Commercial nursery detection

  • The psyllid has been found on a surveillance trap at a commercial production nursery north of Perth.
  • The property has been quarantined, restricting the movement of all host plants and associated material such as equipment, off the property.
  • The nursery is a supplier of a range of Solanaceae seedlings to commercial growers in the metropolitan and regional areas.
  • The department is working with the property owner and has moved quickly to trace seedling movements which have recently left the property.
  • Under the quarantine conditions, the host plants will be isolated and treated with a chemical insecticide.
  • The nursery has rigorous farm biosecurity practices in place through the Nursery Industry Accreditation Scheme.

Retail outlet detections

  • The psyllid has been detected in chilli seedlings at three retail outlets.
  • The retailer has been proactive and worked quickly to securely bag and remove the plant material from its shop shelves. It is working with the department to support tracing activities.

Other detections

  • Additional new detections include commercial chilli, tomato and capsicum crops north of Perth, along with a number of residential properties in the metropolitan area with crops including eggplant, chilli and tomato.

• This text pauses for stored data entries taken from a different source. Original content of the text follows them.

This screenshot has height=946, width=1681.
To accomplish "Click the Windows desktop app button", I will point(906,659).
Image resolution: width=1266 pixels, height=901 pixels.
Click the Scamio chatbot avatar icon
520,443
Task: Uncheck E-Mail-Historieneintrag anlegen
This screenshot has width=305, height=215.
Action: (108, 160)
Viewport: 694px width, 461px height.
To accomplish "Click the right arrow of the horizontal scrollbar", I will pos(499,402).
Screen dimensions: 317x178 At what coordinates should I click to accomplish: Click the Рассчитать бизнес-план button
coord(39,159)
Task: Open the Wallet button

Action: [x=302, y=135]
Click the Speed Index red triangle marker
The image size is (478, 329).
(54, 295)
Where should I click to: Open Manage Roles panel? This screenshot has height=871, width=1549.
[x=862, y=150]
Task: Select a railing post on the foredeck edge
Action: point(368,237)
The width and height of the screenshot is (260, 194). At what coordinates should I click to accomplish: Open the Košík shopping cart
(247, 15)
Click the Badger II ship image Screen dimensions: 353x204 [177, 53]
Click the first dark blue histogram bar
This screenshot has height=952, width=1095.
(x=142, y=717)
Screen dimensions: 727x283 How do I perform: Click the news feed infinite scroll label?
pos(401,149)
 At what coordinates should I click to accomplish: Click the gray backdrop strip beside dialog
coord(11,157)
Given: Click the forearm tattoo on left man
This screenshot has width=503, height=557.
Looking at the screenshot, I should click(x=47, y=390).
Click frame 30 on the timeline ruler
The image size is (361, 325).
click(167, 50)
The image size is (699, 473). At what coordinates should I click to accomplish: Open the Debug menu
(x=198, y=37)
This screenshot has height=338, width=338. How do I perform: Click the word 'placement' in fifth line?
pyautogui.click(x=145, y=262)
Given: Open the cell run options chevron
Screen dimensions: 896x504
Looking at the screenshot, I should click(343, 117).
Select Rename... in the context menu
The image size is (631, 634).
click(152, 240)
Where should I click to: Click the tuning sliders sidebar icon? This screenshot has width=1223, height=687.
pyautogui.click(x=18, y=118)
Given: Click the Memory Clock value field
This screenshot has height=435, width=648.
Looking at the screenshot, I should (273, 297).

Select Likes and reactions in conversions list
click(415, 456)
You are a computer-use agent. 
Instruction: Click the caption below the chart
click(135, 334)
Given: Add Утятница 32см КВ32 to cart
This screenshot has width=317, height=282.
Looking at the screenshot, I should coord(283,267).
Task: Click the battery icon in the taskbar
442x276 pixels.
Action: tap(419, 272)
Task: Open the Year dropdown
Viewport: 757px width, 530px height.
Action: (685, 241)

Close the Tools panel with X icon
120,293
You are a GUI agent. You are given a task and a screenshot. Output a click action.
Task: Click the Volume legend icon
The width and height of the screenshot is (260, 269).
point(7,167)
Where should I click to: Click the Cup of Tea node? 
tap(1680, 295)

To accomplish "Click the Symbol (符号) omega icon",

Treatment of infested crops

  • Movement restrictions are applied to properties where the psyllid has been found. Property owners at new sites of detection will be directed to undertake chemical treatment.
  • Multiple chemical treatments have been applied to the commercial property where the pest was confirmed on 10 February.
  • The tomato potato psyllid is a recognised emergency plant pest under the national Emergency Plant Pest Response Deed.
  • This deed covers national cost-sharing arrangements for nationally-agreed eradication responses.
  • The department is working through this process with other government bodies and industry at a State and national level to reach a nationally-agreed response.
  • This will determine whether destruction of commercial crops is required.
  • In order to inform this decision, surveillance is progressing as a priority to determine the extent of the infestation.

Quarantine Area Notice

  • The Quarantine Area extends to include Wanneroo in the north, Serpentine-Jarrahdale in the south and Mundaring in the east – see attached map.
  • It applies to the movement of tomato potato psyllid hosts, such as seedlings and fruit of potato, tomato, pepper, paprika, capsicum, chilli, eggplant, and sweet potato.
  • The Notice requires treatment of host material (plants/produce) and potential carriers before it can be moved outside of the Quarantine Area.
  • The department understands there is uncertainty about the requirements of the Quarantine Area Notice and is working with industry, retailers and wholesalers as a matter of priority to provide clarity for commercial producers.
  • Current information about the Quarantine Area Notice is available on the department website www.agric.wa.gov.au/tpp

Interstate trade

  • Please check the latest interstate trade requirements in relation to plant material from the Solanaceae or Convolvulaceae families.
  • New South Wales, Victoria, South Australia and Queensland have introduced movement controls on host material from the Solanaceae or Convolvulaceae families produced in Western Australia.
  • NSW has updated its conditions of entry for Solanaceae fruit from prohibited to permitted with treatment requirements.
  • The department is working with industry, other State jurisdictions and the Federal department as a priority to seek agreement on requirements which will enable trade to resume as soon as possible.
  • Exporters should contact the Quarantine WA Exports Officer (Ph: 9334 1800; Fax: 9334 1880: qa@agric.wa.gov.au) or to verify export requirements.

Check your crops

  • Commercial growers are reminded to check for signs of the psyllid and report any unusual detections to the department using the MyPestGuide Reporter app, available free from the Google Play Store and Apple App Store.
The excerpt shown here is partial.